И я полностью с ним согласна. Почему хорошие люди должны страдать? Почему все складывается таким образом, что на их пути встает много испытаний и бед? Что это? Аванс за то, что, допустим, их будет ждать после смерти, на небесах? Но если рая нет, если после смерти ничего нет, то в чем тогда смысл? Ведь жизнь одна, и обидно, когда она проходит мимо, когда человек теряет возможность совершить многое из того, что планировал, хотел, о чем мечтал.
― Мама говорит, что шанс есть, что я снова смогу ходить, ― говорит Ангел, но я не слышу в его голосе веры. ― Но это какие-то жалкие двадцать, а то и меньше процентов…
― Но это же хорошо, ― немного оживляюсь я. ― У тебя есть шанс, а это главное.
― Этого мало, Августа, ― с грустью улыбается Ангел. ― Этого так мало для веры.

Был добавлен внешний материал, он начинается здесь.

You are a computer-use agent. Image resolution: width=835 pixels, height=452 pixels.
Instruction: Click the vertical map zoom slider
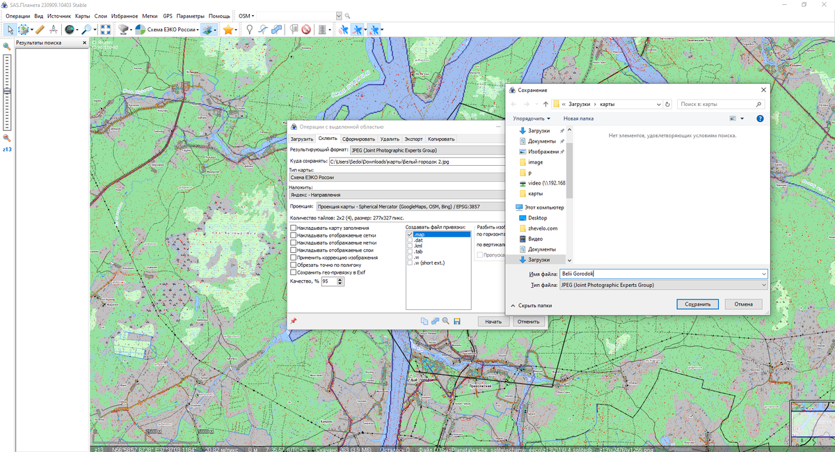(x=7, y=91)
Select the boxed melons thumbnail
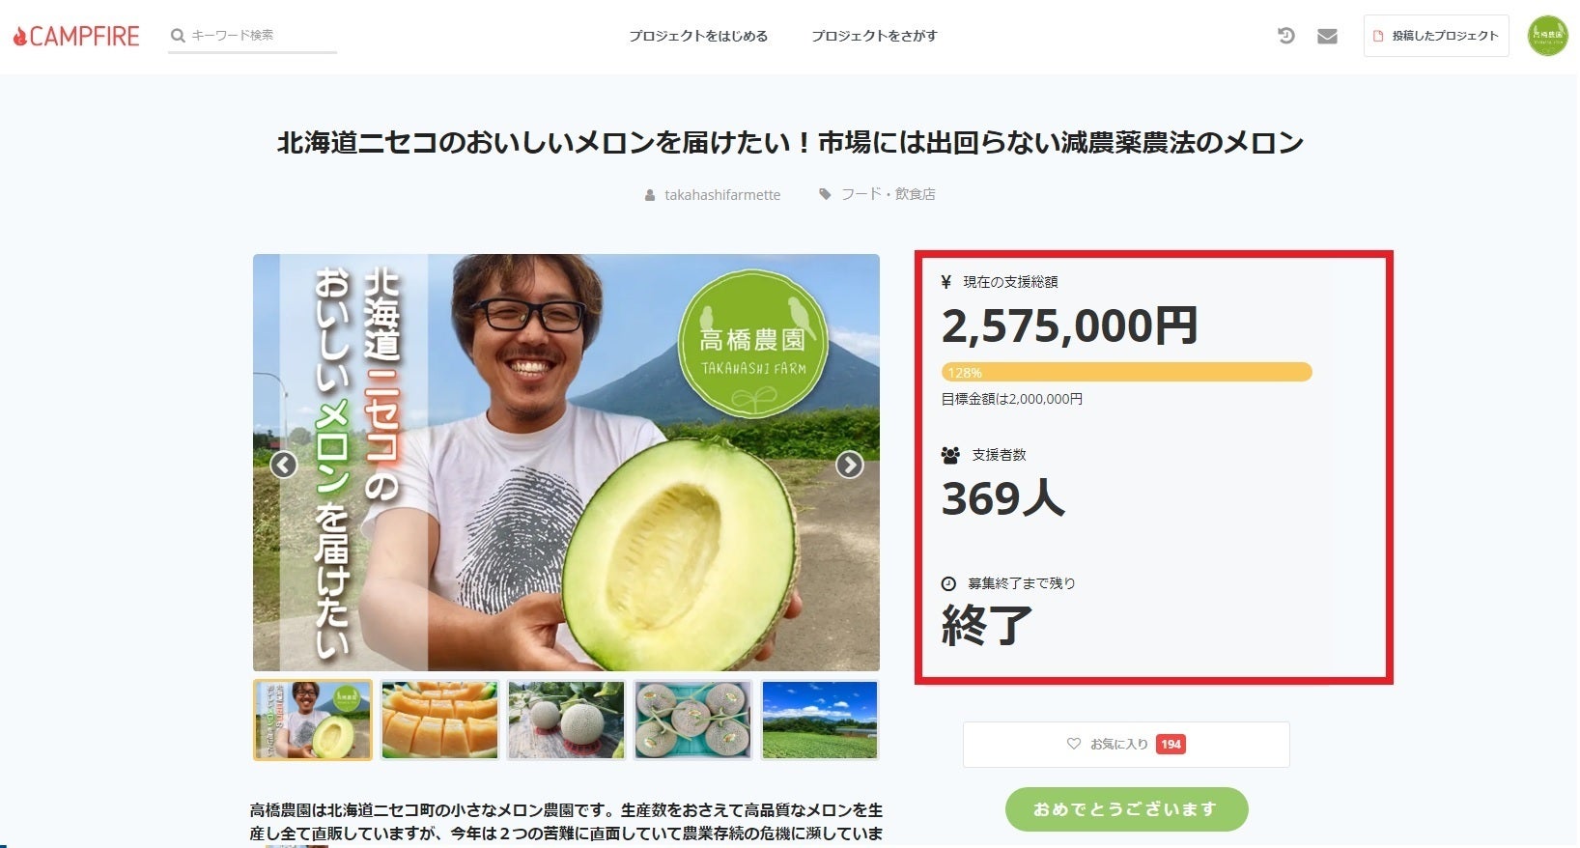This screenshot has width=1580, height=848. tap(692, 720)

Я сжимаю кулаки за спиной и становлюсь перед ним, чтобы он видел меня, и я видела его.
― Помнишь, ты говорил о том, что существует в этом мире что-то невозможное, что и заставляет тебя предполагать существование Бога? ― спрашиваю я.
― Сейчас я полностью убежден в том, что ошибался, ― напряженно кивает Ангел. ― Его нет. И ничего волшебного тоже. Сейчас я как никогда уверен, что существует лишь то, что есть. А это: инвалидное кресло и куча упущенных возможностей.
― Я думаю, что вера ― это и есть нечто необыкновенное, волшебное, ― говорю я и внимательно смотрю на Ангела. ― Я точно знаю, что этому понятию не дано научного определения. Поэтому вот оно ― проявление Бога. Ты понимаешь?
― Пока не очень.
― Теперь я знаю, почему люди верят. Потому что это разбавляет их мрачную реальность, потому что это помогает им справиться с бедами. Вера, надежда, ― я слабо улыбаюсь. ― И пусть даже если когда-нибудь будет стопроцентно научно доказано, что Господа не существует, вера будет всегда, и поэтому будет Бог. Бог ― это не какой-то определенный персонаж. Это не тот, кто создал вселенную, или что-то вроде того. Бог ― это тот, кто живет в сердцах тех, кто нуждается в вере. Вера ― это и есть Бог, Ангел.